Schnelle Abhilfe kann geschaffen werden, wenn das Mardermittel in unmittelbarer Nähe des Aufenthaltsortes des Marders ausgebracht wird. Ebenfalls hilfreich ist das Positionieren von getränkten Tüchern an den Laufwegen des Marders wie z.B. unter den betroffenen Dachziegeln, die er zum Einstieg nutzt oder direkt in der beschädigten Dämmung.

Oft halten sich Marder in Zwischendecken, Hohlräumen hinter Rigipsblatten oder in der Dämmung auf. Wenn es hier nicht möglich ist getränkte Tücher mittels einer Stange oder steifem Draht zu positionieren kann die Anti-Marder-Spritze zur Hilfe genommen werden. Diese ermöglicht das Vergrämungsmittel in schwer zugängliche Bereiche oder Hohlräume zu applizieren.

3.) MARDERSCHUTZ FÜR IHR HAUS

Nachdem Sie den Marder vertrieben haben, sollten Sie Ihr Haus gegen den Wiederbefall sichern. Um herauszufinden, wie der Marder ins Gebäude kommt, suchen Sie rund um das Haus an in der Nähe stehenden Bäume nach Spuren des Marders. Gern klettert das Tier auch an Fallrohren hoch, um aufs Dach zu gelangen.
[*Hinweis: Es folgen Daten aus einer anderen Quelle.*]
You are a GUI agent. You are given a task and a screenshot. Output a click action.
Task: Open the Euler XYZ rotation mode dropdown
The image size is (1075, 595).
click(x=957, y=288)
Kratzspuren an der Regenrinne können ebenso ein Hinweis sein. Marder können sehr gut klettern und bis zu zwei Meter weit springen. Auch Fellfetzen, die am Eingang im Dach hängen bleiben, können ein Indiz für den Zugang sein. Gern nutzt der Marder Belüftungsschlitze, Mauerlöcher, lockere Dachziegel oder Bleiabdichtungen, die er hochdrücken kann. Handgroße Öffnungen genügen dem Marder zum Durchschlupf denn letztlich gelangt er überall dorthinein wo der den Kopf durchzwängen kann. Schließen Sie diese Öffnungen und reparieren Sie das Dach, wo es nötig ist. Am besten mit Hilfe eines Dachdeckers.